What should fans expect next? 

Although the finale has yet to air, fans have gotten the hint that this season might end on a sour note. Season 1 played with this, as well, putting forth a two-part finale that landed Luke in the hospital with encephalitis. However, by the end of the season, he was released from the hospital and was back to his joyful self — and Paul was back to his hotheaded outbursts.

Monsters & Critics: The last two season finales were huge for Luke — do you have anything special in store for Ava? 

Blackwell: Were we fortunate enough to get a third season – yes, there’s a big story arc for Ava.

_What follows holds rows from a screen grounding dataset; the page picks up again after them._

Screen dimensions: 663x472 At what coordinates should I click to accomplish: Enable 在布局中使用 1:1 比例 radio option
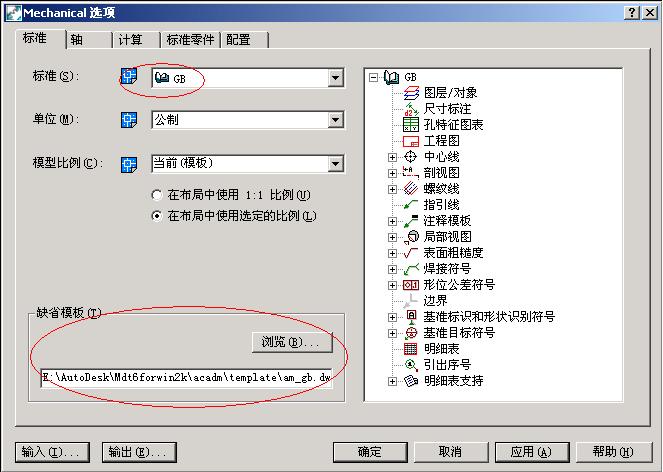click(x=157, y=195)
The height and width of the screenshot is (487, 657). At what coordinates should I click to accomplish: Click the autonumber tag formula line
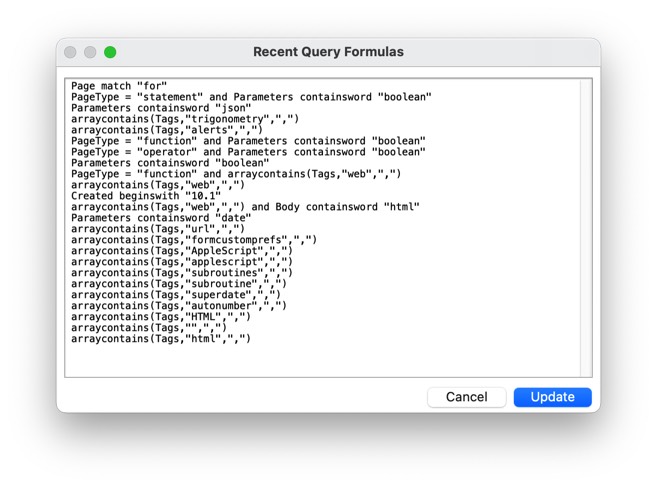point(179,306)
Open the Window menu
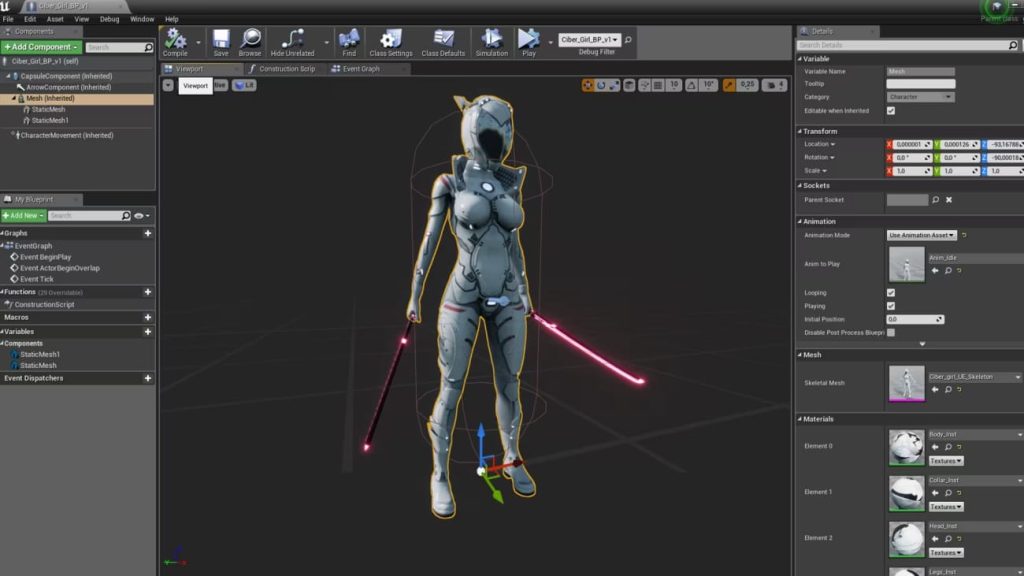Viewport: 1024px width, 576px height. coord(142,19)
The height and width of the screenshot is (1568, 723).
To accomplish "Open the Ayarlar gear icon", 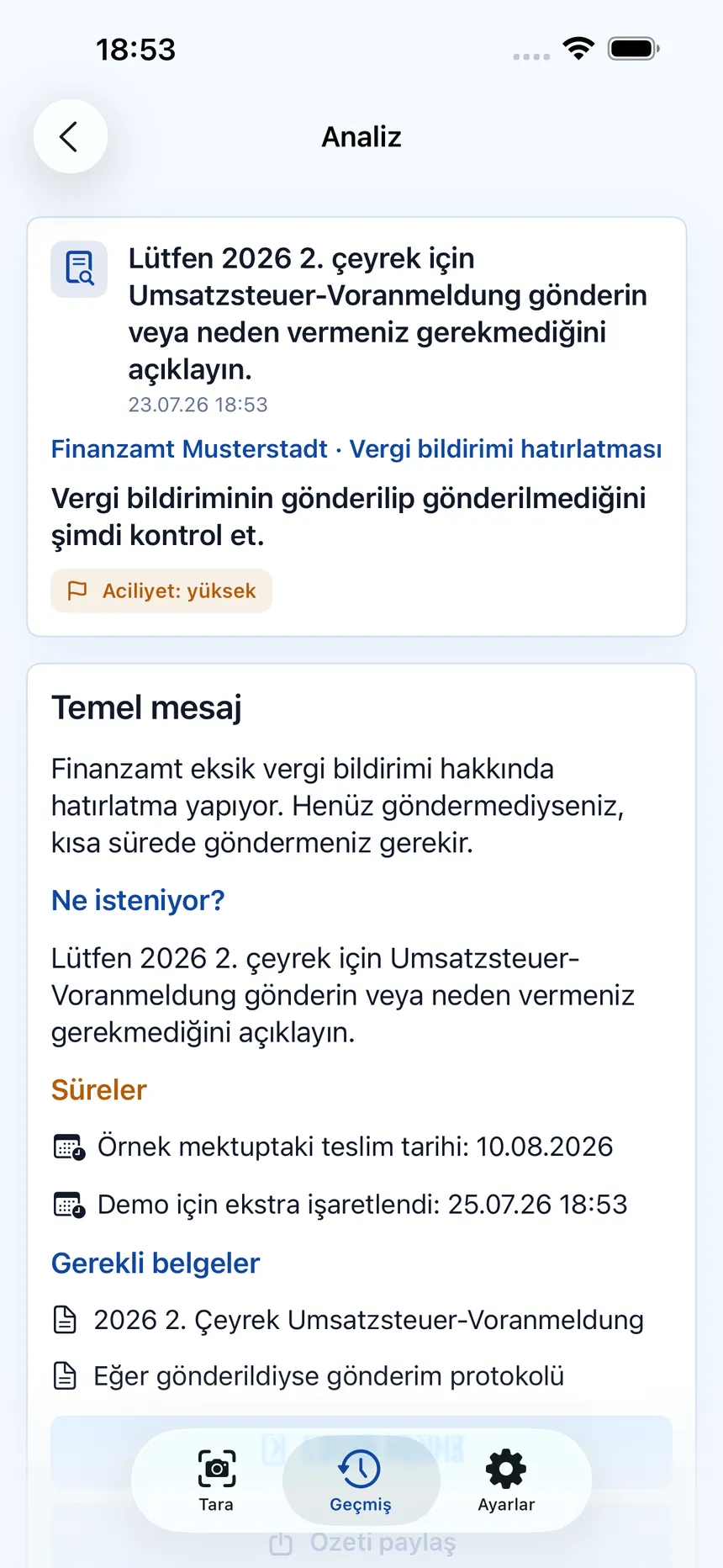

Monsters & Critics: With all that’s happened in Season 2, should fans be holding on for a happy ending for the Worsley family? 

Blackwell: I’m not sure it ever ends really, happily or otherwise. That’s the thing with breeders, they keep on having kids and carrying the whole circus on. 

It’s clear that there’s a windy road ahead for the Worsleys and specifically Luke and Paul, in order to for them to (hopefully) repair their relationship. But this has been the challenge all along, and so far, they’ve managed it.

As Paul expressed at the end of Breeders Season 1 finale, “We’re not solid, but I think that’s a good thing, though. We’re bendy. Solid things get knocked over and bendy things don’t.”

The season finale of Breeders will air on Monday, May 17 at 10pm ET/PT on FX.